- _ACTIVITY_
The result is the exact lines from the one containing "You are a GUI" through the final line of the entries; leave out the pictures.

··· LISTED RECORDS ···

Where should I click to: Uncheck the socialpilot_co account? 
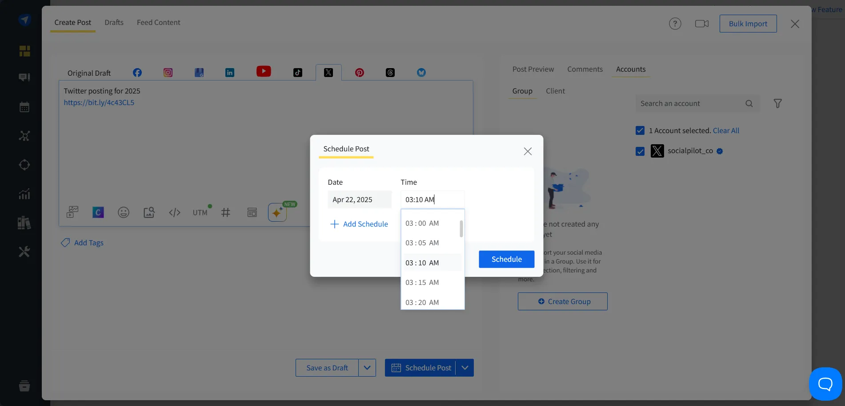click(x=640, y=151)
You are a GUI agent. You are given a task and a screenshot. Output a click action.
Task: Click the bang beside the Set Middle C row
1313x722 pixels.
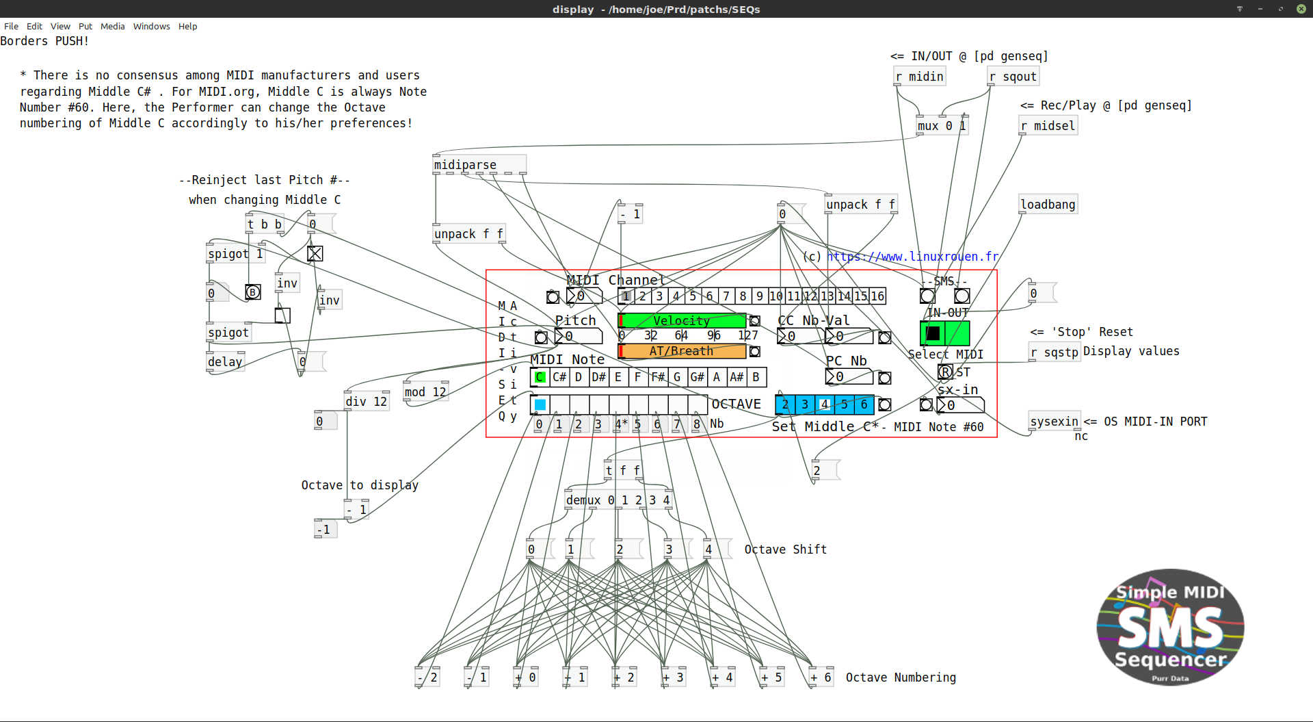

···

- _ANSWER TO THE EXERCISE_
You are a GUI agent. You are given a task and a screenshot. Output a click action.
Task: Click the bang beside the Set Middle C row
1313x722 pixels.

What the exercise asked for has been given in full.